__Data supplied__
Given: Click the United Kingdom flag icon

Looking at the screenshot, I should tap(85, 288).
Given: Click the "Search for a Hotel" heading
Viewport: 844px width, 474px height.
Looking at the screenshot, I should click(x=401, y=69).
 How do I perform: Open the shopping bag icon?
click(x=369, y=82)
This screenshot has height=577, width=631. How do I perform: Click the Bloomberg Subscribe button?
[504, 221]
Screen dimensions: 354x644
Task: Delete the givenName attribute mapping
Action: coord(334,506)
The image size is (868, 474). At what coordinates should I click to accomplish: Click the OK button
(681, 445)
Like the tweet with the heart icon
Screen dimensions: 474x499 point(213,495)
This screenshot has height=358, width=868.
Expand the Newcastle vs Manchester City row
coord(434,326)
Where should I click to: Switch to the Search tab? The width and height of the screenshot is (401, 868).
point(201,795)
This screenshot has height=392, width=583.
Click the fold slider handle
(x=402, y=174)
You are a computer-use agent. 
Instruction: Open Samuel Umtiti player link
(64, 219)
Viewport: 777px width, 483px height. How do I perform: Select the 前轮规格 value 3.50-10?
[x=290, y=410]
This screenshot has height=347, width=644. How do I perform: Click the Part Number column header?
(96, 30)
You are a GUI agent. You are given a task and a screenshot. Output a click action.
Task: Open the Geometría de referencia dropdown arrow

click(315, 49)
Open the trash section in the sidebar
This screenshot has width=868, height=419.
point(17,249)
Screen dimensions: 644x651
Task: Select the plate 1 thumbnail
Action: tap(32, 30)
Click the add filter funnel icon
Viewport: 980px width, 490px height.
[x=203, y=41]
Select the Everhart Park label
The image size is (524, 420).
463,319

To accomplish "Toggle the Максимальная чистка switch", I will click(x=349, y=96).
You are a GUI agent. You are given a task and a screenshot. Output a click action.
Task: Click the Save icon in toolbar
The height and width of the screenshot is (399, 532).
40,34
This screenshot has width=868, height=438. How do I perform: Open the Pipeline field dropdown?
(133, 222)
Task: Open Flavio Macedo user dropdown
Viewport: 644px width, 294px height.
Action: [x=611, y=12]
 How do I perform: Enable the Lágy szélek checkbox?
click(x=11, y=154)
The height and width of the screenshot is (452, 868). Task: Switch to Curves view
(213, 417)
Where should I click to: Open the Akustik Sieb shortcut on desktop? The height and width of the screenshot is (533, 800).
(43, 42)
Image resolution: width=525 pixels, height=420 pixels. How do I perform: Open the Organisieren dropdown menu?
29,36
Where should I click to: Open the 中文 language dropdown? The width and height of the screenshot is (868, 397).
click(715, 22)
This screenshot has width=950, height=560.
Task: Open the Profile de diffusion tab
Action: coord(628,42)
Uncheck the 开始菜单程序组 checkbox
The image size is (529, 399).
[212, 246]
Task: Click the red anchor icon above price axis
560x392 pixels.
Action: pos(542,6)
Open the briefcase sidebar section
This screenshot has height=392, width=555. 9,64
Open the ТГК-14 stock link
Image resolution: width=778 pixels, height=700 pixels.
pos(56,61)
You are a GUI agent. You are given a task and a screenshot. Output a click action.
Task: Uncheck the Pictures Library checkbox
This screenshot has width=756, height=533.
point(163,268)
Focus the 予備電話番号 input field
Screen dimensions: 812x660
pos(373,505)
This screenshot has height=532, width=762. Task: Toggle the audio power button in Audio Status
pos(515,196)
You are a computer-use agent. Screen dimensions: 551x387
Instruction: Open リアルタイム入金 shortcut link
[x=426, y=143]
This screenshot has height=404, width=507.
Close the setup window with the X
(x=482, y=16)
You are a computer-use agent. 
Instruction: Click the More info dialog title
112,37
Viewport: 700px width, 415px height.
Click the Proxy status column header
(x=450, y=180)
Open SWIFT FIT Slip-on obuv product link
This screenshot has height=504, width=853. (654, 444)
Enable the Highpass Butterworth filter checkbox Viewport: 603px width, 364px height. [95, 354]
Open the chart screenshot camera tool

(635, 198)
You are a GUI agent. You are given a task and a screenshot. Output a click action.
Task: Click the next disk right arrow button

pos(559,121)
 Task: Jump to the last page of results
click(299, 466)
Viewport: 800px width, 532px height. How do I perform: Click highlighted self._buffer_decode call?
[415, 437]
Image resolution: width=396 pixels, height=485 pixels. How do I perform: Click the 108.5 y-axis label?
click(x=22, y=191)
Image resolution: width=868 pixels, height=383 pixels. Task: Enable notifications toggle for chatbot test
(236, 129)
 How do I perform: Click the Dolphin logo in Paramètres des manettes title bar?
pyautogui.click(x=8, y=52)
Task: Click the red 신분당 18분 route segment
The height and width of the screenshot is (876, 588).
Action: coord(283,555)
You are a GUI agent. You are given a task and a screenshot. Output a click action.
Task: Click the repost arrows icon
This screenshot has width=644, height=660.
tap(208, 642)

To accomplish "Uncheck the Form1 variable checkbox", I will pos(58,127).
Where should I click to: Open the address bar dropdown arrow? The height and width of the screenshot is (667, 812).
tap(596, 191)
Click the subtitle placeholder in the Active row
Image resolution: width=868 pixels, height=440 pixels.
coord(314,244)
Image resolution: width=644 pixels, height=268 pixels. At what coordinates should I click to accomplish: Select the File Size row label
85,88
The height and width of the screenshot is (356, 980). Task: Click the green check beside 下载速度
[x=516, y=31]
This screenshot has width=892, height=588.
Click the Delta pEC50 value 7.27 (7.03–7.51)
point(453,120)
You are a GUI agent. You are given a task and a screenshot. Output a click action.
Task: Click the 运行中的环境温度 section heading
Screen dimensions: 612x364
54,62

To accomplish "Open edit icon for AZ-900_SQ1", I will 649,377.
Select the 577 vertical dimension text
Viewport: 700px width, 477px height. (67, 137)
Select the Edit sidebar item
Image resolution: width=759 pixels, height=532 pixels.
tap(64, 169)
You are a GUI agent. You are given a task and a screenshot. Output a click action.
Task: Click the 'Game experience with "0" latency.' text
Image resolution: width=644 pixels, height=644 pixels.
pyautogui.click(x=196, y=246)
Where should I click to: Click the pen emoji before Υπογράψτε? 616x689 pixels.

__Task objective__
All the lines above need to be printed again, exactly.

__Exercise response__
Given: Click the United Kingdom flag icon

Looking at the screenshot, I should tap(85, 288).
Given: Click the "Search for a Hotel" heading
Viewport: 844px width, 474px height.
Looking at the screenshot, I should click(x=401, y=69).
 How do I perform: Open the shopping bag icon?
click(x=369, y=82)
This screenshot has height=577, width=631. How do I perform: Click the Bloomberg Subscribe button?
[504, 221]
Screen dimensions: 354x644
Task: Delete the givenName attribute mapping
Action: coord(334,506)
The image size is (868, 474). At what coordinates should I click to accomplish: Click the OK button
(681, 445)
Like the tweet with the heart icon
Screen dimensions: 474x499 point(213,495)
This screenshot has height=358, width=868.
Expand the Newcastle vs Manchester City row
coord(434,326)
Where should I click to: Switch to the Search tab? The width and height of the screenshot is (401, 868).
point(201,795)
This screenshot has height=392, width=583.
Click the fold slider handle
(x=402, y=174)
You are a computer-use agent. 
Instruction: Open Samuel Umtiti player link
(64, 219)
Viewport: 777px width, 483px height. How do I perform: Select the 前轮规格 value 3.50-10?
[x=290, y=410]
This screenshot has height=347, width=644. How do I perform: Click the Part Number column header?
(96, 30)
You are a GUI agent. You are given a task and a screenshot. Output a click action.
Task: Open the Geometría de referencia dropdown arrow

click(315, 49)
Open the trash section in the sidebar
This screenshot has width=868, height=419.
point(17,249)
Screen dimensions: 644x651
Task: Select the plate 1 thumbnail
Action: tap(32, 30)
Click the add filter funnel icon
Viewport: 980px width, 490px height.
[x=203, y=41]
Select the Everhart Park label
The image size is (524, 420).
463,319

To accomplish "Toggle the Максимальная чистка switch", I will click(x=349, y=96).
You are a GUI agent. You are given a task and a screenshot. Output a click action.
Task: Click the Save icon in toolbar
The height and width of the screenshot is (399, 532).
40,34
This screenshot has width=868, height=438. How do I perform: Open the Pipeline field dropdown?
(133, 222)
Task: Open Flavio Macedo user dropdown
Viewport: 644px width, 294px height.
Action: [x=611, y=12]
 How do I perform: Enable the Lágy szélek checkbox?
click(x=11, y=154)
The height and width of the screenshot is (452, 868). Task: Switch to Curves view
(213, 417)
Where should I click to: Open the Akustik Sieb shortcut on desktop? The height and width of the screenshot is (533, 800).
(43, 42)
Image resolution: width=525 pixels, height=420 pixels. How do I perform: Open the Organisieren dropdown menu?
29,36
Where should I click to: Open the 中文 language dropdown? The width and height of the screenshot is (868, 397).
click(715, 22)
This screenshot has width=950, height=560.
Task: Open the Profile de diffusion tab
Action: coord(628,42)
Uncheck the 开始菜单程序组 checkbox
The image size is (529, 399).
[212, 246]
Task: Click the red anchor icon above price axis
560x392 pixels.
Action: pos(542,6)
Open the briefcase sidebar section
This screenshot has height=392, width=555. 9,64
Open the ТГК-14 stock link
Image resolution: width=778 pixels, height=700 pixels.
pos(56,61)
You are a GUI agent. You are given a task and a screenshot. Output a click action.
Task: Uncheck the Pictures Library checkbox
This screenshot has width=756, height=533.
point(163,268)
Focus the 予備電話番号 input field
Screen dimensions: 812x660
pos(373,505)
This screenshot has height=532, width=762. Task: Toggle the audio power button in Audio Status
pos(515,196)
You are a computer-use agent. Screen dimensions: 551x387
Instruction: Open リアルタイム入金 shortcut link
[x=426, y=143]
This screenshot has height=404, width=507.
Close the setup window with the X
(x=482, y=16)
You are a computer-use agent. 
Instruction: Click the More info dialog title
112,37
Viewport: 700px width, 415px height.
Click the Proxy status column header
(x=450, y=180)
Open SWIFT FIT Slip-on obuv product link
This screenshot has height=504, width=853. (654, 444)
Enable the Highpass Butterworth filter checkbox Viewport: 603px width, 364px height. [95, 354]
Open the chart screenshot camera tool

(635, 198)
You are a GUI agent. You are given a task and a screenshot. Output a click action.
Task: Click the next disk right arrow button

pos(559,121)
 Task: Jump to the last page of results
click(299, 466)
Viewport: 800px width, 532px height. How do I perform: Click highlighted self._buffer_decode call?
[415, 437]
Image resolution: width=396 pixels, height=485 pixels. How do I perform: Click the 108.5 y-axis label?
click(x=22, y=191)
Image resolution: width=868 pixels, height=383 pixels. Task: Enable notifications toggle for chatbot test
(236, 129)
 How do I perform: Click the Dolphin logo in Paramètres des manettes title bar?
pyautogui.click(x=8, y=52)
Task: Click the red 신분당 18분 route segment
The height and width of the screenshot is (876, 588).
Action: coord(283,555)
You are a GUI agent. You are given a task and a screenshot. Output a click action.
Task: Click the repost arrows icon
This screenshot has width=644, height=660.
tap(208, 642)

To accomplish "Uncheck the Form1 variable checkbox", I will pos(58,127).
Where should I click to: Open the address bar dropdown arrow? The height and width of the screenshot is (667, 812).
tap(596, 191)
Click the subtitle placeholder in the Active row
Image resolution: width=868 pixels, height=440 pixels.
coord(314,244)
Image resolution: width=644 pixels, height=268 pixels. At what coordinates should I click to accomplish: Select the File Size row label
85,88
The height and width of the screenshot is (356, 980). Task: Click the green check beside 下载速度
[x=516, y=31]
This screenshot has width=892, height=588.
Click the Delta pEC50 value 7.27 (7.03–7.51)
point(453,120)
You are a GUI agent. You are given a task and a screenshot. Output a click action.
Task: Click the 运行中的环境温度 section heading
Screen dimensions: 612x364
54,62

To accomplish "Open edit icon for AZ-900_SQ1", I will 649,377.
Select the 577 vertical dimension text
Viewport: 700px width, 477px height. (67, 137)
Select the Edit sidebar item
Image resolution: width=759 pixels, height=532 pixels.
tap(64, 169)
You are a GUI agent. You are given a task and a screenshot. Output a click action.
Task: Click the 'Game experience with "0" latency.' text
Image resolution: width=644 pixels, height=644 pixels.
pyautogui.click(x=196, y=246)
Where should I click to: Click the pen emoji before Υπογράψτε? 616x689 pixels.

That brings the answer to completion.